'''

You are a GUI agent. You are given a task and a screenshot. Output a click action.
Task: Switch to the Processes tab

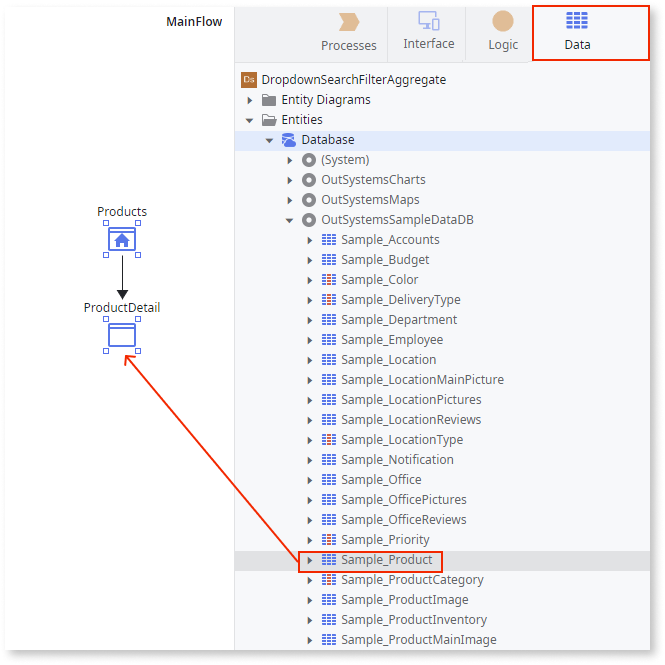[349, 31]
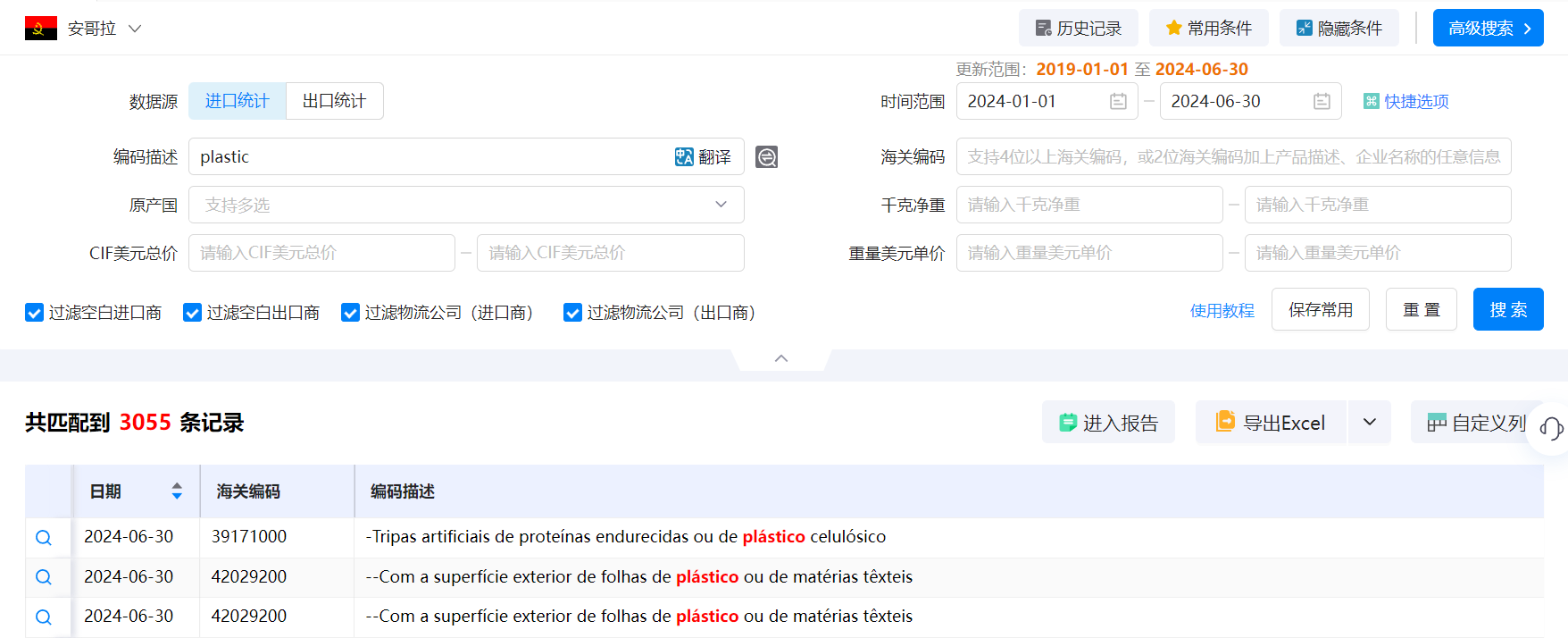1568x638 pixels.
Task: Click the blue search button
Action: coord(1507,310)
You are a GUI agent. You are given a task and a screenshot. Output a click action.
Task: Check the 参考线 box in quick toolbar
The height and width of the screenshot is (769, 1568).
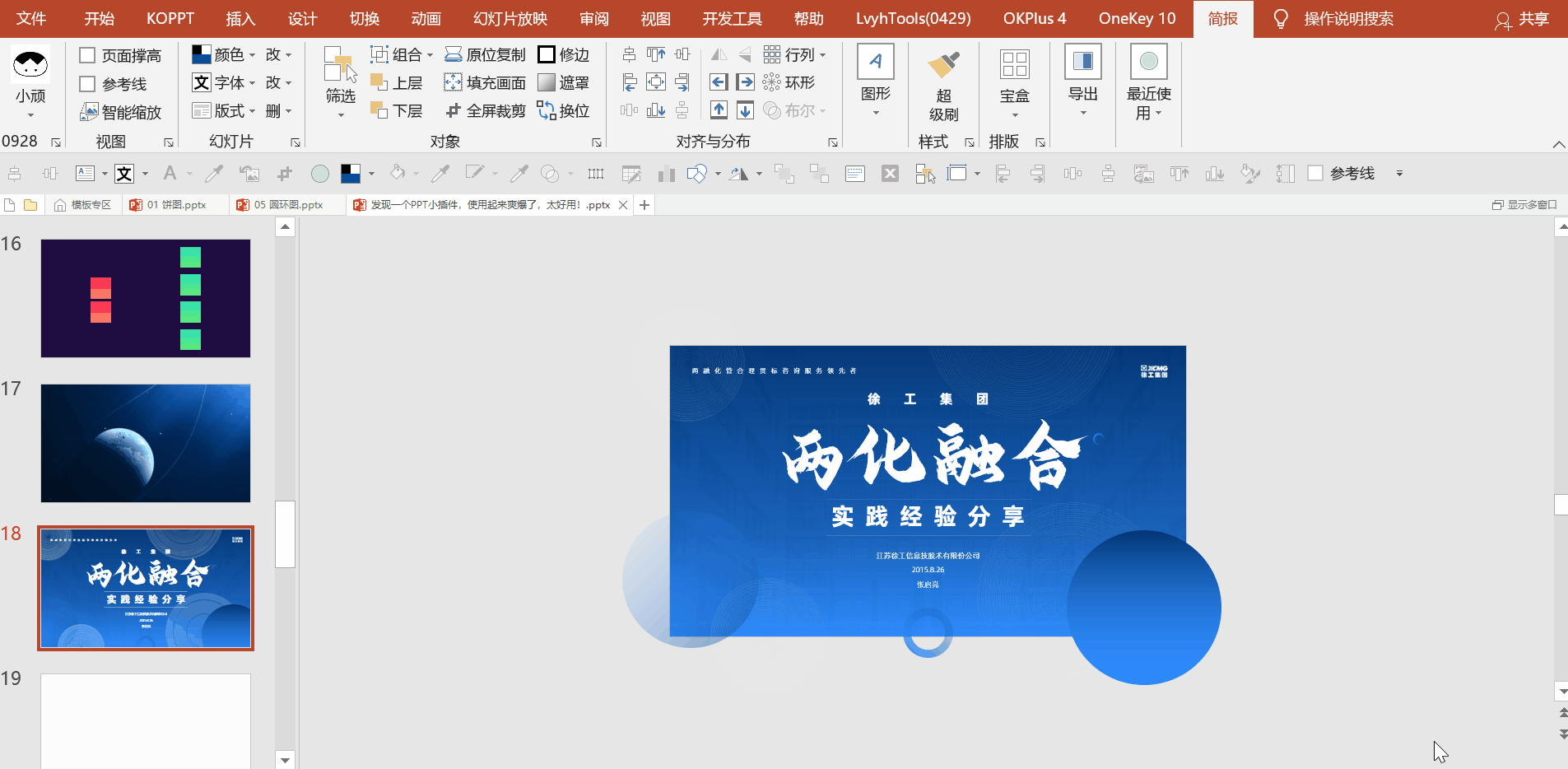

'''

Brief →
The listing above should be transcribed word for word, with its pictures left out.

Written reply →
You are a GUI agent. You are given a task and a screenshot. Output a click action.
Task: Switch to the Processes tab

[349, 31]
1568x638 pixels.
Task: Click the blue search button
Action: coord(1507,310)
You are a GUI agent. You are given a task and a screenshot. Output a click action.
Task: Check the 参考线 box in quick toolbar
The height and width of the screenshot is (769, 1568).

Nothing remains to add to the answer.